● Given instruction: Rewrite the material from its start through the line containing "click(x=1268, y=323)", both included, swapping "Original Resin" for "Fragile Resin" and leaving everything else unchanged.

Dataset records
* START *

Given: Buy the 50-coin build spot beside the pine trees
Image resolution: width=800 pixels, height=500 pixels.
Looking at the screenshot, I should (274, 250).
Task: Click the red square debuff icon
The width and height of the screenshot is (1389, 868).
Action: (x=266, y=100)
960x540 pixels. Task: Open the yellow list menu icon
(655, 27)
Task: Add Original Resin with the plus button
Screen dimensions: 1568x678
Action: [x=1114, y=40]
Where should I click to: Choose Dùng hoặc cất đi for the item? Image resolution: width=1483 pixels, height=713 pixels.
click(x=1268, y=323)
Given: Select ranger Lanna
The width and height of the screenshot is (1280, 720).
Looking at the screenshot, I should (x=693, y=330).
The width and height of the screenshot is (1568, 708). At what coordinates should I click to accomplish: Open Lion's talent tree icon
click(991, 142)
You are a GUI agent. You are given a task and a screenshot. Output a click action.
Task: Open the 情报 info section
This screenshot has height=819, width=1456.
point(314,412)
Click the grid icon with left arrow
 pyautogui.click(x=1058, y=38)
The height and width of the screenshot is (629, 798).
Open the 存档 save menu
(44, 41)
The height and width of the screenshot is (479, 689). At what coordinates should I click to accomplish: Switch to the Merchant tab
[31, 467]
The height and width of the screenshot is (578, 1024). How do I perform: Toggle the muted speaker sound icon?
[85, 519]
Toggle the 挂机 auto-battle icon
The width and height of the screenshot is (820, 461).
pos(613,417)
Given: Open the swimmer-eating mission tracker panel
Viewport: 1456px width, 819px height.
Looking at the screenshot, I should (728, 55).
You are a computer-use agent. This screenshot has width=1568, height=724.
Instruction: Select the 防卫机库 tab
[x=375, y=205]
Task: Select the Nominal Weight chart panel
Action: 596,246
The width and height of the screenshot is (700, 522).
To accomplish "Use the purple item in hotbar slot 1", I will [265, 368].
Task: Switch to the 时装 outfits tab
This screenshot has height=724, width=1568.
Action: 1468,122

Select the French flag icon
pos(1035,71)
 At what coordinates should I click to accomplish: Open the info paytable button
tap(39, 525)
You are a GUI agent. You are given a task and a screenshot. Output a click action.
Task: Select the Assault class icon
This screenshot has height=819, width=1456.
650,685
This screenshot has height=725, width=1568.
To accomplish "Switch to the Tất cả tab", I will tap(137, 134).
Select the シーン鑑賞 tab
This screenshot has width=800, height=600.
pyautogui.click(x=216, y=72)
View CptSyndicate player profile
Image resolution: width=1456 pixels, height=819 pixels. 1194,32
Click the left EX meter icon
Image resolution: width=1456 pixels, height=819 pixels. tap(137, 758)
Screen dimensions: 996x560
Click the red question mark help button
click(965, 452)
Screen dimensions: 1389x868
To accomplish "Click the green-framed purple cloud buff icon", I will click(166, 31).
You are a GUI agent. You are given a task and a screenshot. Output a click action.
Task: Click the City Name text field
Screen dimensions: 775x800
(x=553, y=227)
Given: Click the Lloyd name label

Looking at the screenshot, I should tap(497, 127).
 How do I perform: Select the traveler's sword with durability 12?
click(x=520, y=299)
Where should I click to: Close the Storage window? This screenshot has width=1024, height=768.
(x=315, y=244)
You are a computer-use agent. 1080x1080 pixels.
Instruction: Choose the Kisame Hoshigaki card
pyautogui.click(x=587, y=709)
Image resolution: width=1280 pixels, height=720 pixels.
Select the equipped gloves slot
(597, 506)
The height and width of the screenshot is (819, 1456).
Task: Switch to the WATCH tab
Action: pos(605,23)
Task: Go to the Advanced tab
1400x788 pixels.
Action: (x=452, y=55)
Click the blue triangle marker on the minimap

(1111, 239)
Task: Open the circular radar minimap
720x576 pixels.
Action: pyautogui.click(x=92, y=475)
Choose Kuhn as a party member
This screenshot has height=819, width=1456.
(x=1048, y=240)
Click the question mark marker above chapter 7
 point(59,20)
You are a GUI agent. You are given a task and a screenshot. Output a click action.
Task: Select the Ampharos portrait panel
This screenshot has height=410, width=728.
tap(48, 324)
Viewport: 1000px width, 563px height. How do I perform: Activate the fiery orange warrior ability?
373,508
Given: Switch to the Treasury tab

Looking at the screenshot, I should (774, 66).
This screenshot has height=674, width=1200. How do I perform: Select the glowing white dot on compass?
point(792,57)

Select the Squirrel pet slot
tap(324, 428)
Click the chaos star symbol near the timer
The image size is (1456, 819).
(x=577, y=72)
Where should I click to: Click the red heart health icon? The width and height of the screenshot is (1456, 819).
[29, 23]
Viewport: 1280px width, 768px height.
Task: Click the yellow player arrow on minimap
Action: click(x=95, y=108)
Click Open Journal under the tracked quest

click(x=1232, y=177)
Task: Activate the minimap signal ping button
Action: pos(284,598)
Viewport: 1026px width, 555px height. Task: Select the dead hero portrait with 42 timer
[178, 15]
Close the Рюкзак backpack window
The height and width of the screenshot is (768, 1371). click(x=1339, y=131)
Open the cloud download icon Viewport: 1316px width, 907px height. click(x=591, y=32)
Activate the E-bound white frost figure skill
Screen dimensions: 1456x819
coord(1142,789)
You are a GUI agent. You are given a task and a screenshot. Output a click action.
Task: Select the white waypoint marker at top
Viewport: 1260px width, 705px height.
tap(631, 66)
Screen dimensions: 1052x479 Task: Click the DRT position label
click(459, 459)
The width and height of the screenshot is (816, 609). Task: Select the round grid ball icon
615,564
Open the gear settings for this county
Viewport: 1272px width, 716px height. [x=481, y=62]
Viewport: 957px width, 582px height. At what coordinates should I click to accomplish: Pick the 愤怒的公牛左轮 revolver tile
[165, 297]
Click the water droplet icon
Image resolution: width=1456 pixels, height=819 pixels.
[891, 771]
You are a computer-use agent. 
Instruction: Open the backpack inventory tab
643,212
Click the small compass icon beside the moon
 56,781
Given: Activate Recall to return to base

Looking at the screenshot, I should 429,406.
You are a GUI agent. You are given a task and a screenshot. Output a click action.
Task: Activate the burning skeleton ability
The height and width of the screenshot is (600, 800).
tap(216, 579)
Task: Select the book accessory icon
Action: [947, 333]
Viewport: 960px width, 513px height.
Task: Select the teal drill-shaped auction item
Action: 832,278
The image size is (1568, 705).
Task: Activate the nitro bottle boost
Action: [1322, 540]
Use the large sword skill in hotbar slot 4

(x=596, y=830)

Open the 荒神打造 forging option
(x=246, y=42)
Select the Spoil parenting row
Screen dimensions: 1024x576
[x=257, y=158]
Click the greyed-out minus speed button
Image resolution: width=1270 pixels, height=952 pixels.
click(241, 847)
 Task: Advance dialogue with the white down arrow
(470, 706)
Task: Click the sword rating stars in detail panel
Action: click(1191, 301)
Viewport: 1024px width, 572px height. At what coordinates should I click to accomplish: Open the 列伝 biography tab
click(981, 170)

* END *

● Full answer:
Given: Buy the 50-coin build spot beside the pine trees
Image resolution: width=800 pixels, height=500 pixels.
Looking at the screenshot, I should (274, 250).
Task: Click the red square debuff icon
The width and height of the screenshot is (1389, 868).
Action: (x=266, y=100)
960x540 pixels. Task: Open the yellow list menu icon
(655, 27)
Task: Add Fragile Resin with the plus button
Screen dimensions: 1568x678
Action: [x=1114, y=40]
Where should I click to: Choose Dùng hoặc cất đi for the item? Image resolution: width=1483 pixels, height=713 pixels.
click(x=1268, y=323)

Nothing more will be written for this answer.